Irak’ta Amerika Birleşik Devletleri’nin işgali ile başlayan kargaşa ortamı hala devam ediyor. ABD işgaliyle birlikte halk, kendi toprakları içinde mülteci durumuna düşmüş ve bir nevi sürgün hayatı yaşıyor. Bu nedenle ülkede istikrar tamamen çökmüş, mezhep savaşlarıyla ortalık alevlendirilmiş, bölge güvenli olmaktan çıkmış durumda.
Bu nedenle bölgede akan kanın durdurulması için kamuoyunun dikkatini çekmek amacıyla İHH ile Irak İnsan Hakları Birliği tarafından Fatih Sultan Mehmet Vakıf Üniversitesi Haliç Yerleşkesi’nde bir sergi açıldı. Üniversitenin Haliç yerleşkesinde düzenlenen sergide, ABD işgalinden bu yana bir türlü istikrara kavuşamadığı belirtilen Irak'ta yaşanan insan hakları ihlalleri, güncel fotoğraflarla ortaya konuluyor.
Ülkede akan kanın durdurulmasına yönelik çağrının yer aldığı sergi, cuma gününe kadar devam edecek ve ardından da Üniversite’nin Topkapı yerleşkesinde devam edecek.
Her fotoğraf acı hikâyelerle dolu
Irak İnsan Hakları Birliği’nden Süheyb Ez-Zübeydi, yaşanan dramı sergideki bir fotoğrafı göstererek, “mesela bu fotoğrafta Ebu Gureyp Hapishanesi’nde bir mahkûmun işkenceye uğradığını görüyoruz. Hâlbuki bu insanlar mahkûm da değiller, hiçbir suçu olmayan insanları bu şekilde hapishanelere doldurarak işkenceye tabi tutuyorlar” cümleleri ile özetledi. Ez-Zübeydi’nin açıklamalı şu şekilde:
“Irak’ta yaşanan hak ihlallerini sergilemek amacı ile bu çalışmayı yaptık. Uluslararası medya Irak’ta yaşanan ihlalleri görmezden geldiği için bu sergiyi artık okullara da yaydık. Her fotoğrafın ayrı ayrı acı dolu hikâyesi var. Sergimizde; hapishanelere atılan çocukları, aç kalan insanları, 2011’deki halk ayaklanmasında zulme uğrayanları ve mülteci durumuna düşüp göç edenlerin dramını yansıtmaya çalıştık.”
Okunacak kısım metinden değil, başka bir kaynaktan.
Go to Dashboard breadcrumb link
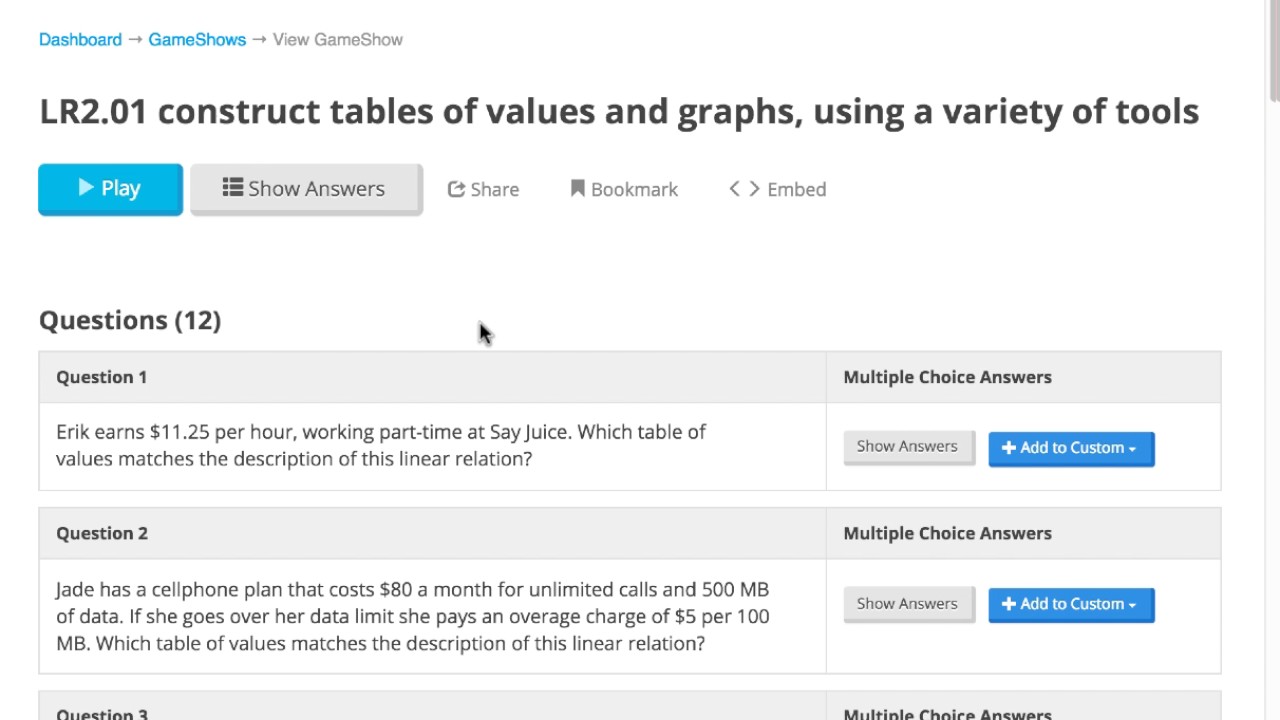 point(80,40)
Ez-Zübeydi, ayrıca sergiyi tüm Türkiye’de açacaklarını ve dünyaya açılarak çeşitli ülkelerde de izlenime sunacaklarını söyledi.
Irak sorunu
Haziran 2014 itibariyle DAEŞ’in eline geçen Musul ise işgal gününden bu güne kadar tam bir açık cezaevi görevi görmekte. İşgal ile birlikte 1.5 milyon kişi -yani nüfusun yarısı- Dohuk, Kerkük, Süleymaniye ve Erbil’e göç etti.
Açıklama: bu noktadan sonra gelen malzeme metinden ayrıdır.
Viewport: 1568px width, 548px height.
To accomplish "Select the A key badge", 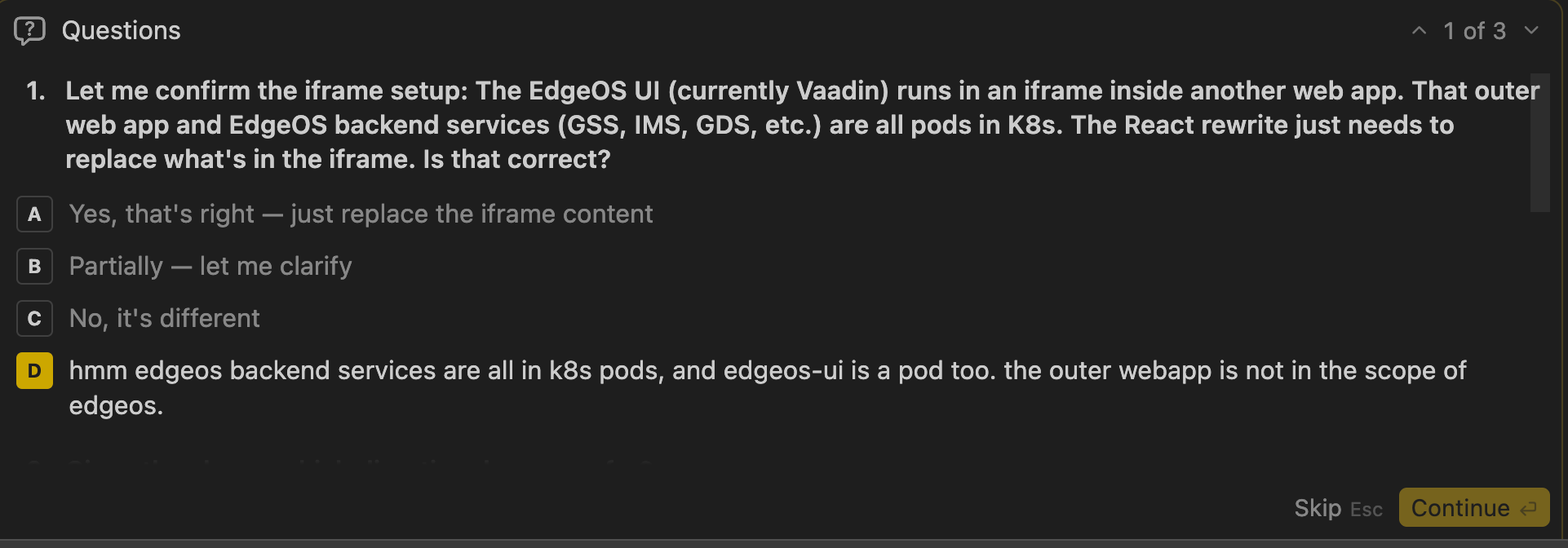I will click(34, 214).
DAEŞ’in kapıları tamamen kapamasıyla geri kalan yaklaşık 2 milyon kişi, içeride kalmış olup tamamen sefalet içerisinde yaşamak zorunda kaldı. İçeriye giriş ve çıkışlar engellendi, uluslararası hiçbir yardım ve yardım kuruluşu bölgeye giremedi.